Source passage:

┌────────

Eating lunch at a small cafe, Mark Reed of Camarillo, California saw a sparrow hop through the open door and peck at the crumbs near his table. When the crumbs were gone, the sparrow hopped to the window ledge, spread its wings, and took flight, It was a brief flight. The sparrow crashed against the windowpane and fell to the floor. The bird quickly recovered and tried again. It crashed in to the window. So, it tried again and crashed in to the window. Mark got up and attempted to shoo the sparrow out the door, but the closer he got, the harder it threw itself against the pane. He nudged it with his hand. That sent the sparrow fluttering along the ledge, hammering its beak against the glass. Finally, Mark reached out and gently caught the bird, folding his fingers around its wings and body. It weighed almost nothing. He thought of how powerless and vulnerable the sparrow must have felt. At the door he released it and the sparrow sailed away. The sparrow only found freedom when it was lead to flight by Mark’s hands.

God’s response to our disobedience is twofold. Yes, there is discipline. But God is also compassionate. God understands our fear and our frailty. He sees our inability to go beyond our own plan. He knows how hard it is for us to recognize the reality of his love. And in those times he not only corrects, but God takes us in his hands, as if we are little birds, and God protects us from ourselves. God guides us with caring hands to the truth of what wonderful things can happen when we are obedient to God’s voice. God takes opportunities to confront us, to redirect us, to let us know that his ways are best, and to fill us with faith enough to trust his plans.

└────────

Task requirements: Reproduce the sparrow passage word for word from "God’s response to" to "trust his plans.".

Information shown:
┌────────

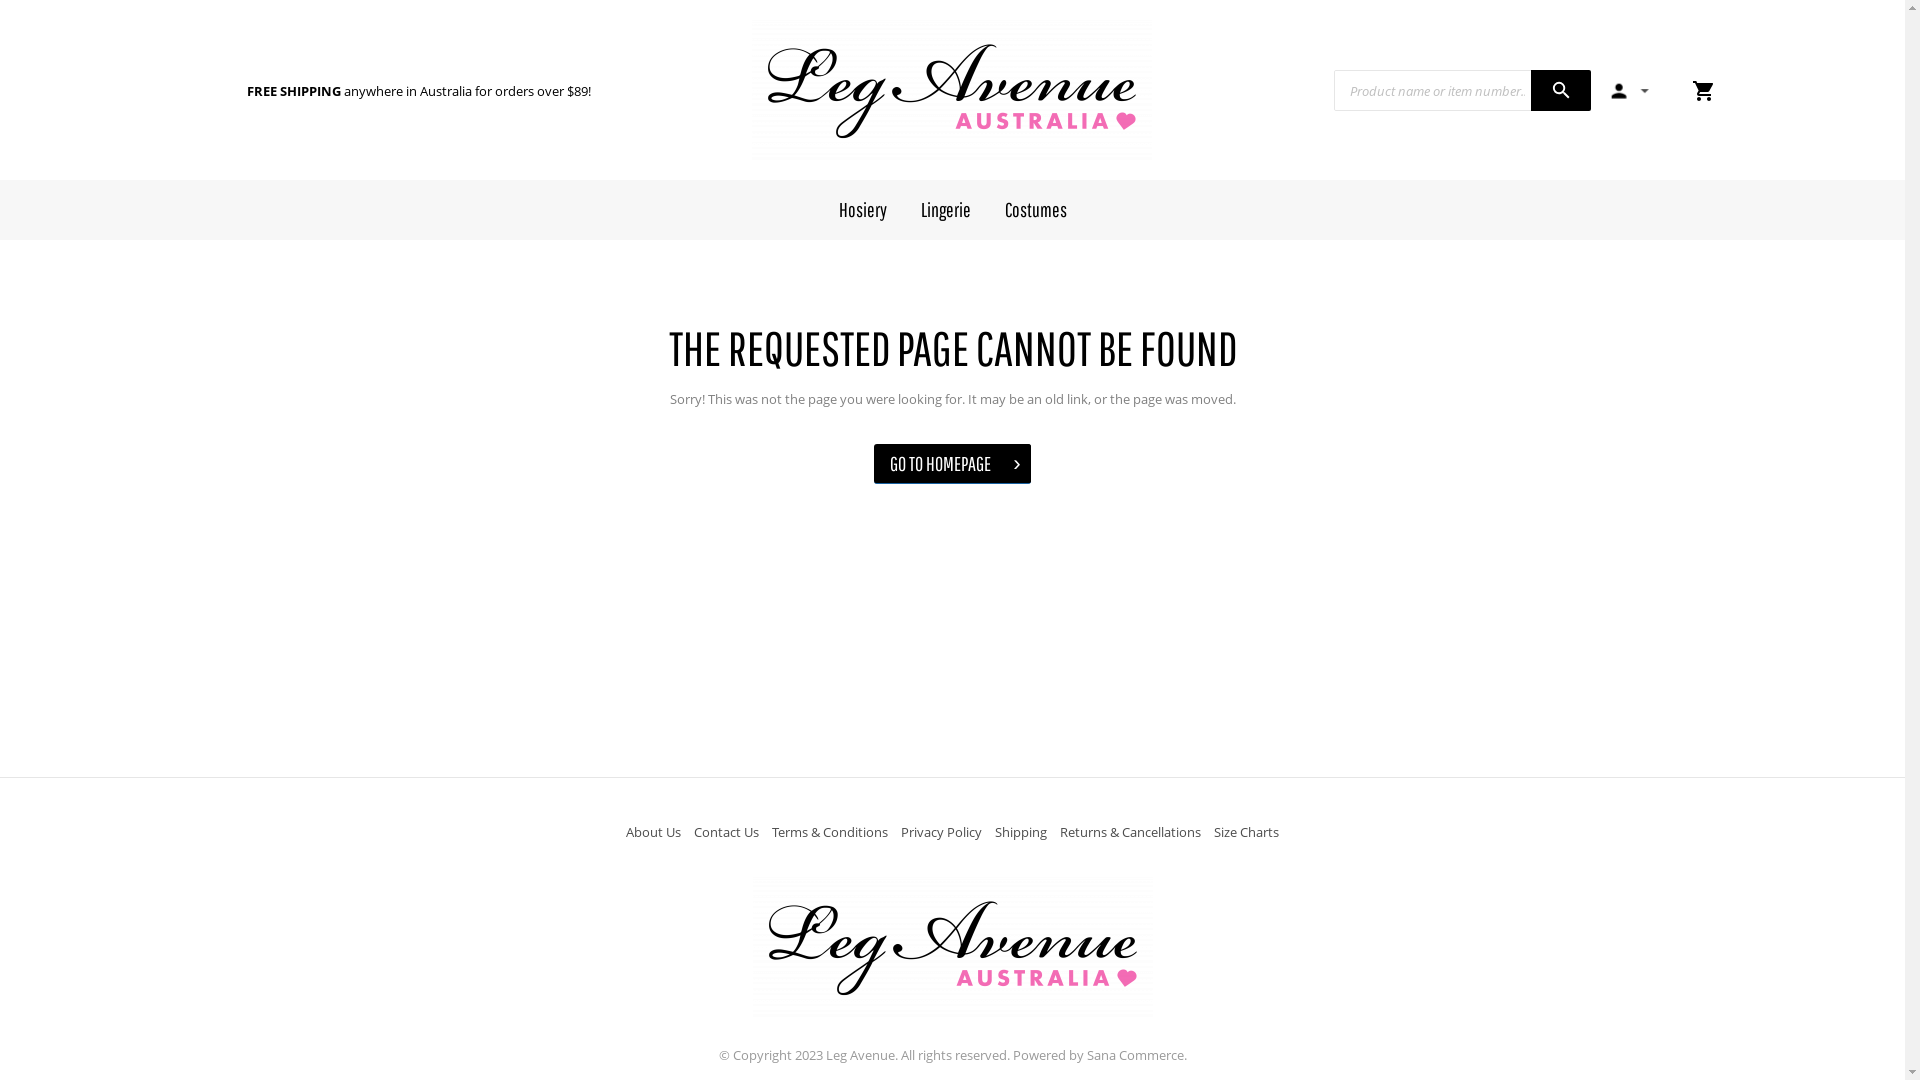 This screenshot has width=1920, height=1080. I want to click on Hosiery, so click(863, 210).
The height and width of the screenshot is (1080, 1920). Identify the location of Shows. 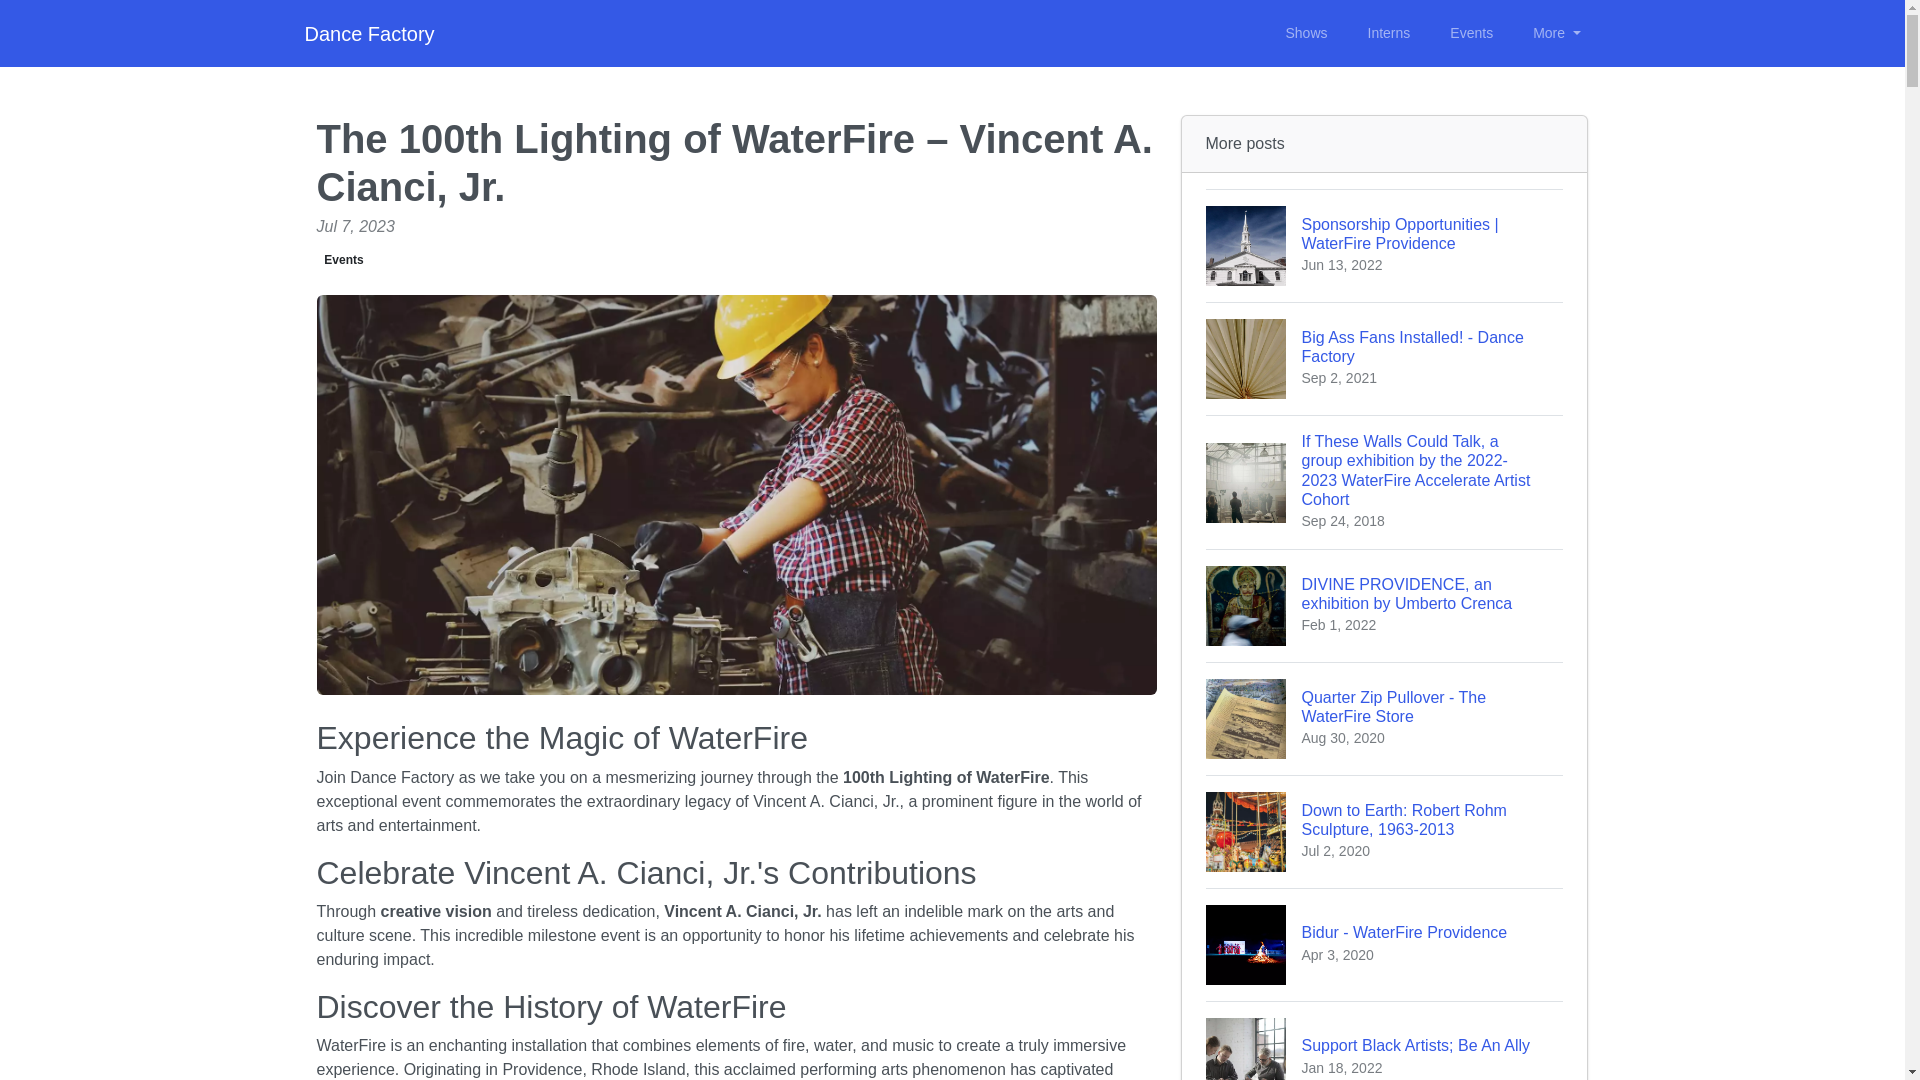
(1384, 944).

└────────

Result for this exercise:
God’s response to our disobedience is twofold. Yes, there is discipline. But God is also compassionate. God understands our fear and our frailty. He sees our inability to go beyond our own plan. He knows how hard it is for us to recognize the reality of his love. And in those times he not only corrects, but God takes us in his hands, as if we are little birds, and God protects us from ourselves. God guides us with caring hands to the truth of what wonderful things can happen when we are obedient to God’s voice. God takes opportunities to confront us, to redirect us, to let us know that his ways are best, and to fill us with faith enough to trust his plans.